The reason the freehold is worthless is due to the cladding situation?
Once replaced, Nova House will again become a valuable freehold.
The beneficiary will be Slough Council?
So, if Slough Council can get leaseholders to pay for fire wardens and then get leaseholders to pay for the replacement cladding for a £1 outlay they do stand to make a substantial windfall do they not?
The Maidenhead Advertiser in March 2018 stated the following.
Slough Borough Council have taken over Nova House due to fears for the safety of residents due to the cladding failing a fire safety test.
So has this action been taken for the genuine benefit and safety of its residents or in the hope that the residents will have to pay themselves for the safety works and fire wardens leaving Slough Borough Council with a safe and valuable building.at a cost of £1.
The Maidenhead Advertiser in March 2018 stated Slough Borough Council have taken over Nova House due to fears for the safety of residents due to the cladding failing a fire safety test.

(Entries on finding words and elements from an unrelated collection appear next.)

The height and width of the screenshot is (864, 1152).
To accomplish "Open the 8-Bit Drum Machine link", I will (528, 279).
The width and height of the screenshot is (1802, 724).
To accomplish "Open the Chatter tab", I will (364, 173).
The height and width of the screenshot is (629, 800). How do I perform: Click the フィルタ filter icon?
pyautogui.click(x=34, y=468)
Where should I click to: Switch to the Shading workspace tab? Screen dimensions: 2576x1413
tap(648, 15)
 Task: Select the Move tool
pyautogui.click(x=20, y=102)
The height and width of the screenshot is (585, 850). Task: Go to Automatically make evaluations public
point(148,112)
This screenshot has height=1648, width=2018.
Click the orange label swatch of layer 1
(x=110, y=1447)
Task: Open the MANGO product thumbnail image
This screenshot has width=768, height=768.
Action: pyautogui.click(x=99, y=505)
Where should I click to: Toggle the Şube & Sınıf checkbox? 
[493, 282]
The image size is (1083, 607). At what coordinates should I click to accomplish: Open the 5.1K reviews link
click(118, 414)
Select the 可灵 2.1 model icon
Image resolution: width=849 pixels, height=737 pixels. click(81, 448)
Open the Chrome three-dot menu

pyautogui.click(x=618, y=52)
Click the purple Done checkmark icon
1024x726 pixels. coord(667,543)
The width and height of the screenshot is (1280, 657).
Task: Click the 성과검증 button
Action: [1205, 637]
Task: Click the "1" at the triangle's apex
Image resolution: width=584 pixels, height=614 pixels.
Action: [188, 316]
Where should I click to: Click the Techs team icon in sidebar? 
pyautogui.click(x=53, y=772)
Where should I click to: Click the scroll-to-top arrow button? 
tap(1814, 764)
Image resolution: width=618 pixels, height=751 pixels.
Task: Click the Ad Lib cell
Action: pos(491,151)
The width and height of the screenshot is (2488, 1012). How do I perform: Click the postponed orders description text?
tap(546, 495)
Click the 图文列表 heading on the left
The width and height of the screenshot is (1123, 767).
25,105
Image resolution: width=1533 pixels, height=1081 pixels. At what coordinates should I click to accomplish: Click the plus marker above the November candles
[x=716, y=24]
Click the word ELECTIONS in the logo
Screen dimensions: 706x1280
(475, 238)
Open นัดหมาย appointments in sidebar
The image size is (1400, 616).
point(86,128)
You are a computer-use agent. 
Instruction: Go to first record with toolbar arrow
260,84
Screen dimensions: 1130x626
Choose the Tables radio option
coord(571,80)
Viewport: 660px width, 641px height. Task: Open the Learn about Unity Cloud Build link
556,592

Has this action been taken for the genuine benefit and safety of its residents?
Will the residents be expected to pay for the safety works and fire wardens, as a Local Authority did they really have a choice?
Do we know why ground rent speculator Robert Steinhouse gave up this development for a nominal fee?
Hopefully Slough Council will follow government guidance and pay the costs of fire wardens and cladding instead of their current policy. If they made a precedent they could sell the individual freeholds to the leaseholders. This would then make the building safe and entfranchise the leaseholders.
Posting “Hopefully Slough Council will follow government guidance and pay the costs of fire wardens and cladding”?
Do we know what is the Governments current policy?
According to a report in The Guardian January 2018, the cost of making the building safe was £4million. A sum which apparently the then freeholder could not afford.
So it was agreed the Slough Borough Council should take ownership and complete the works.
But of course their funds are seriously depleted due to Government austerity policies, so they now have to make a decision on paying the £4million and cutting services to allow this cost to be met.